36 F.2d 721 | 2d Cir. | 1929
(after stating the facts as above). Under the New York law, conditional sales contracts must he filed in the office of the city elerk of the city in which the purchaser resides. If the property which is the subject of the sale shall be removed from the filing district, the seller is required under certain conditions to file the contract, or a copy thereof, in the filing district to which the goods are removed. If the seller fails to comply with this requirement, the reservation of the property in the seller
The question here is whether there has been such a removal as made it necessary for the seller to file the contract, or a copy thereof, in the filing district to which the goods subject to conditional sale were removed.
Section 73 of the New York Uniform Conditional Sales Law (Consol. Laws, c. 41, art. 4) provides that:
“Prior to the performance of the condition, no * 41 *' buyer shall remove the goods from a filing district in which the contract or a copy thereof is filed, except for temporary uses for a period of not more than thirty days, unless the buyer not less than ten days before such removal shall give the seller personally or by registered mail written notice of the place to which the goods are to be removed and the approximate time of such intended removal * * *. If any buyer does so remove the goods, * * * without such notice or in violation of the contract, the seller may retake possession of the.goods and deal with them as in case of default in payment of part or all of the purchase price. * * * ”

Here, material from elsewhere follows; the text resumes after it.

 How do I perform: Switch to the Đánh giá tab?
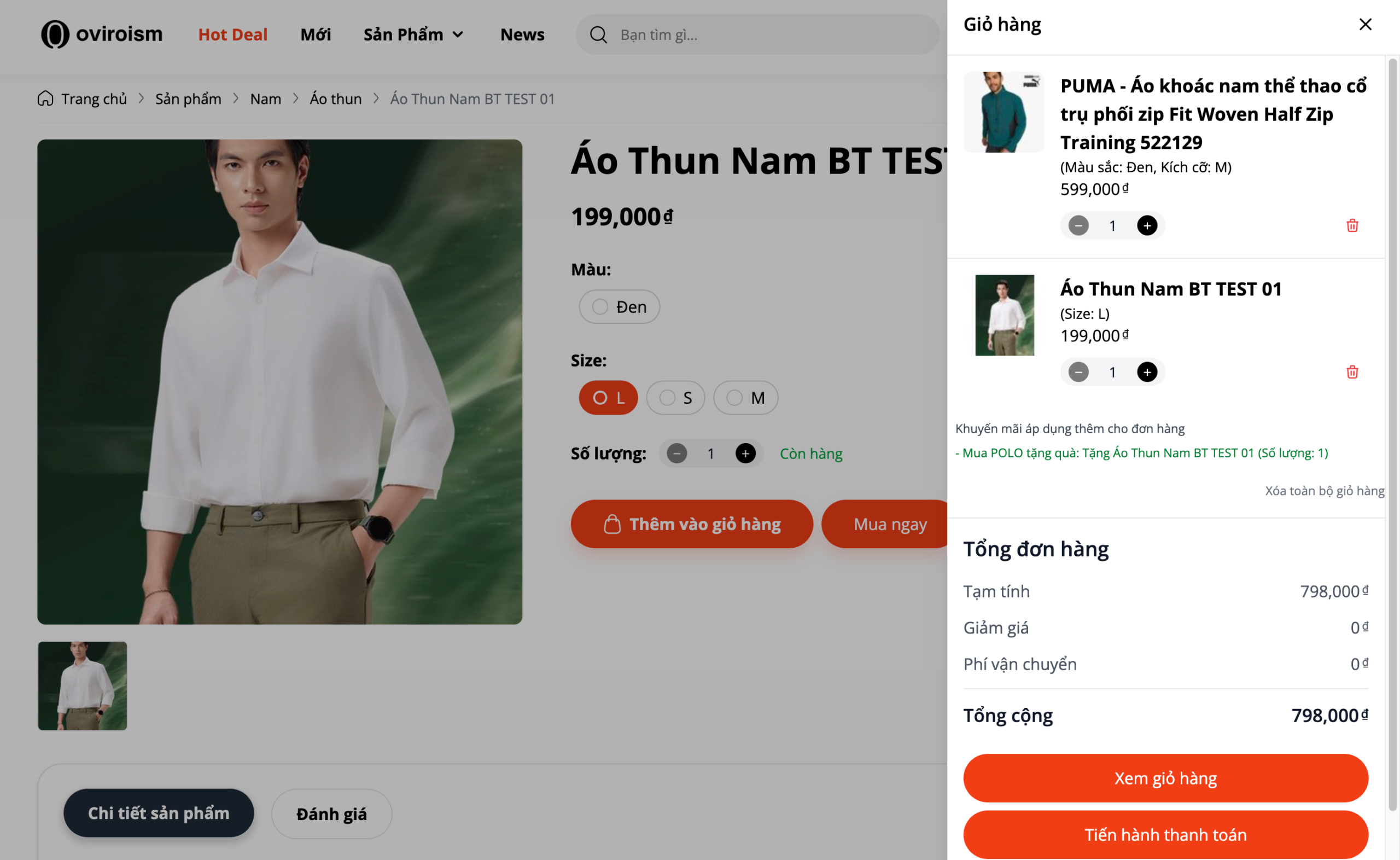(331, 814)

The foregoing provisions indicate that the buyer is intended to have the right of removal of the goods “for temporary uses for a period of not more than thirty days,” that a transfer for temporary uses for a shorter period is not a removal within the meaning of the statute, and that the buyer is not required to give notice to the seller of removal for temporary uses in order to prevent a default, unless it is for a longer period.

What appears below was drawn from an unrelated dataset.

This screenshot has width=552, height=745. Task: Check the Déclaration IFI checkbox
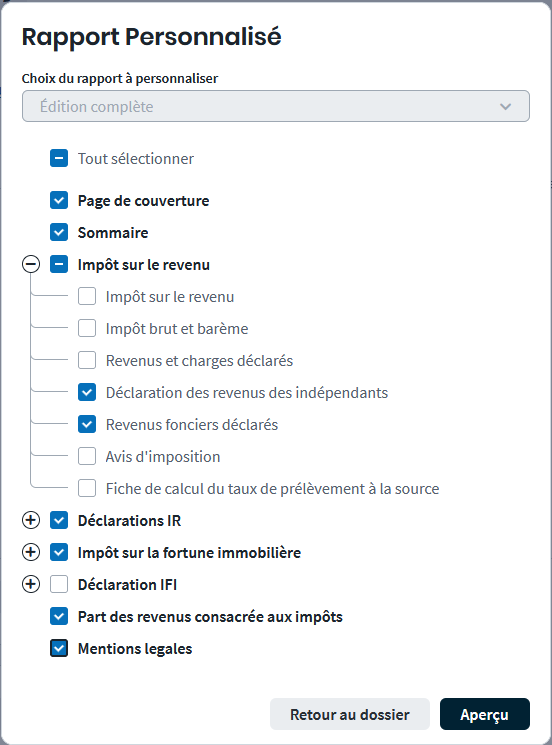point(59,584)
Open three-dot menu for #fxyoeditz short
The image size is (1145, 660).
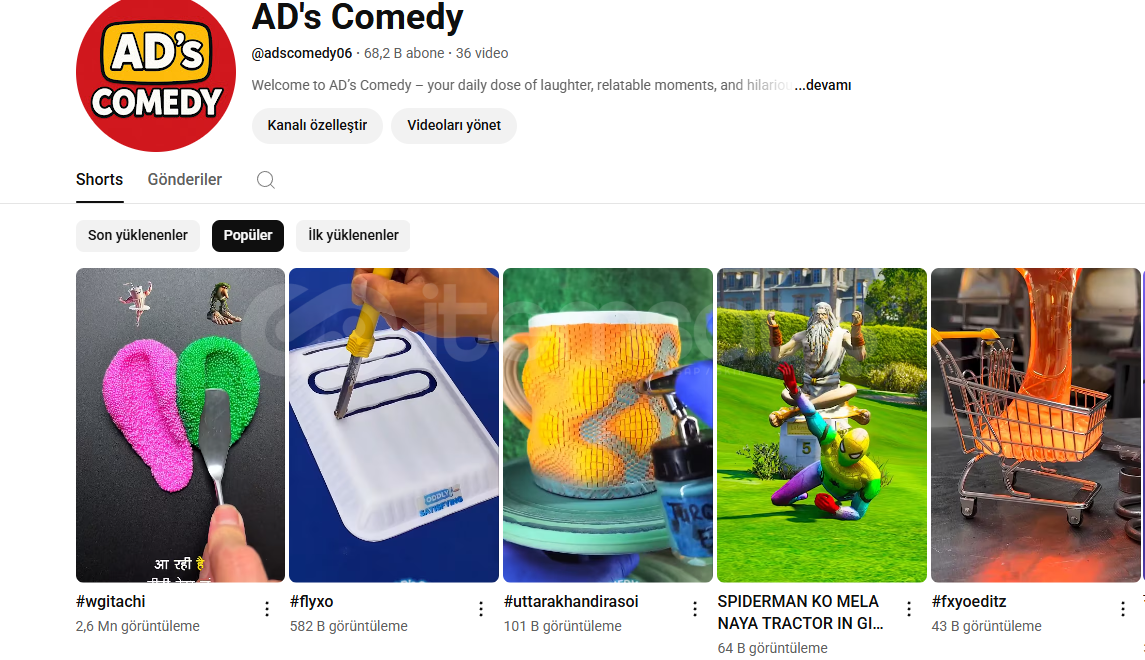(1123, 609)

Section 74 of the New York Conditional Sales Law, which particularly governs the rights of creditors of buyers under conditional sales contracts, contains the following provisions :
“When, prior to the performance of the condition, the goods are removed by the buyer from a filing district in this state to another filing district in this state in which such contract or a copy thereof is not filed, or are removed from another state into a filing district in this state where such contract or copy is not filed, the reservation of the property in the seller shall be void as to the purchasers and creditors described in section sixty-five, unless the conditional sale contract or a copy thereof shall be filed in the filing district to which the goods are removed, within ten days after the seller has received notice of the filing district to which the goods have been removed. * * * ”

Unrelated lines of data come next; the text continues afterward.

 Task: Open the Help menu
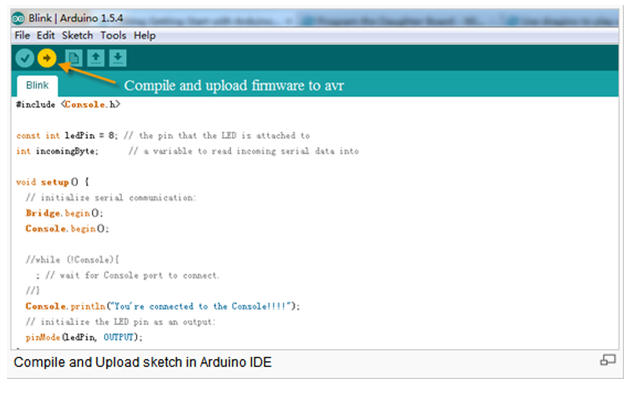145,36
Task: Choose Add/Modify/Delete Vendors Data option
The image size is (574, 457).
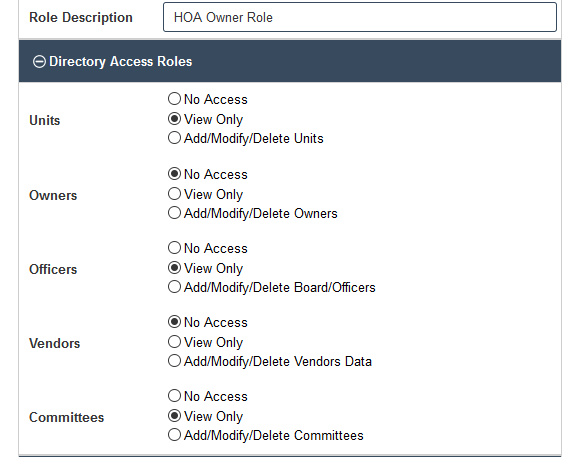Action: [174, 361]
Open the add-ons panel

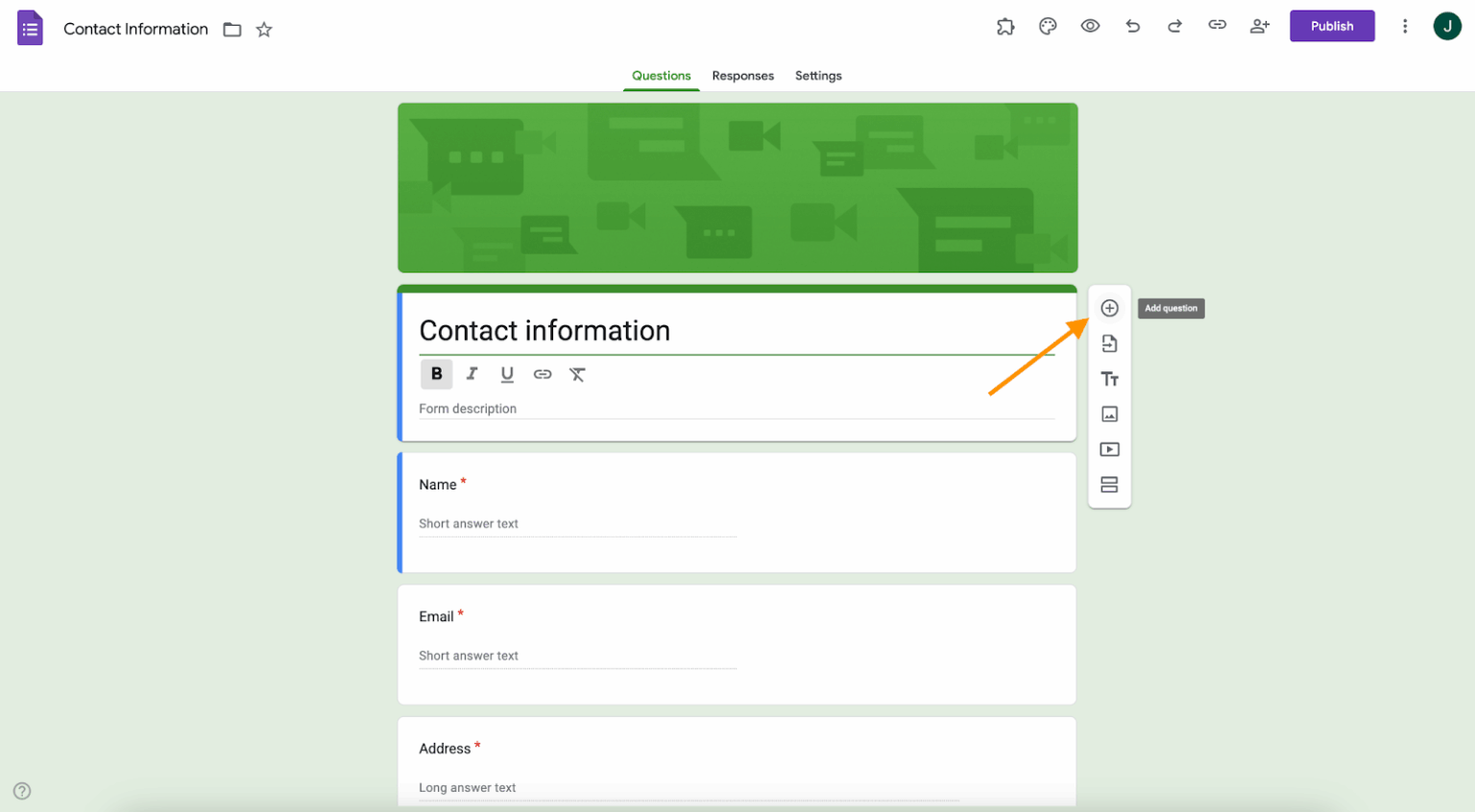(x=1005, y=26)
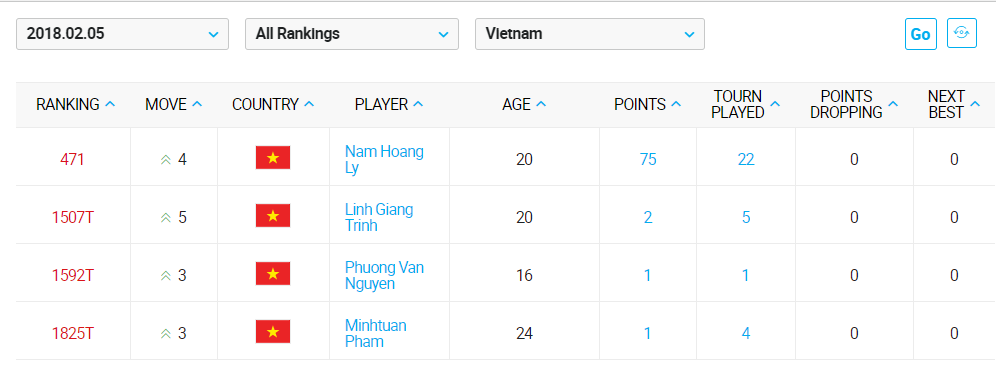Sort by AGE column arrow
This screenshot has width=996, height=365.
tap(541, 105)
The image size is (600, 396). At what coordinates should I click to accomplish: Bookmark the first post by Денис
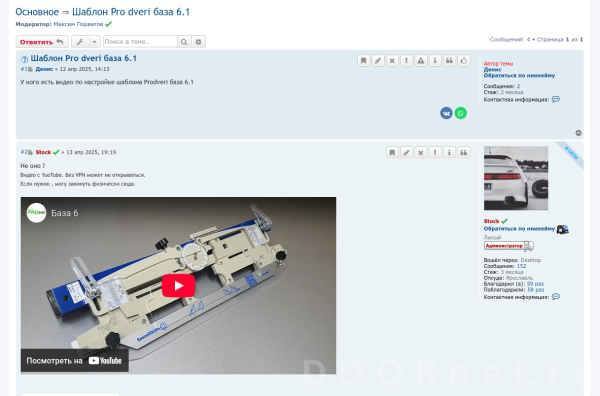click(364, 60)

It is contended on behalf of the Mack Corporation that the notice prescribed in section 74 must- be such a written notice as the buyer is required to give the seller under certain circumstances by the terms of section 73. But we are not persuaded that this is so. The precise language of section 73 requiring such written notice and the omission in section 74 of any provision for written notice would seem to leave the word “notice” in section 74 with its usual and natural meaning of an actual notice, however conveyed. If the seller has actual notice of the kind of removal contemplated by the statute, he is in a position to protect creditors by filing in the district to which the goods have been removed and in our opinion he is bound to take this step. Such an interpretation effectuates the general purposes of the act- The decisions under the New York Uniform Conditional Sales Act, as well as the New Jersey statute, seem to indicate that knowledge of removal on the part of the seller is the equivalent of notice, whether given orally or in writing. Goetschius v. Brightman, 245 N. Y. 186, 156 N. E. 660; Thayer Mercantile Co. v. First National Bank of Milltown, 98 N. J. Law, 29, 119 A. 94, affirmed 98 N. J. Law, 907, 121 A. 927.
As we have shown, the buyer has a right to remove for temporary uses for a period of not more than 30 days. If this be so, the notice provided by section 74 as a basis for requiring refiling by the seller must be a notice that the buyer has exceeded his rights of removal for temporary uses. We cannot regard such a notice as having been given by Bowman to the Mack Corporation.
It must be remembered that rolling stock, like motor trucks, for considerable periods has no actual local situs. The very purpose of its being is mobility, often at long range. This was pointed out by the Supreme Court of New Jersey in Hare & Chase, Inc., v. Tomkinson, 129 A. 396. There a truck which constantly plied from Philadelphia (where it was usually housed between trips), to Atlantic City was held not “removed” from Philadelphia to New Jersey, within the meaning of the Conditional Sales Act of that state (P. L. N. J. 1919, p. 461).
Here the Mack Corporation had no information about the duration of the removal, but it was justified in believing that it was for temporary uses and it had a right to suppose, if the period of removal was to exceed 30 days, that the written notice provided for in section 73 would have been given. Valuable rights ought not to be destroyed by vague information capable of various inferences, and a seller under a contract of conditional sale should not be required to treat every movement of a motor truck as notice that the buyer is to remove it from the filing district for more than thirty days. He is not, in our opinion, required to speculate about the duration of the removal.
The notice to be effective under section 74 must indicate in words or substance that the removal for a temporary purpose is to exceed or has exceeded a period of 30 days. We hold that no such notice was given here and that the information received was insufficient to require refiling under section 74, supra.
The order of the court below is accordingly affirmed.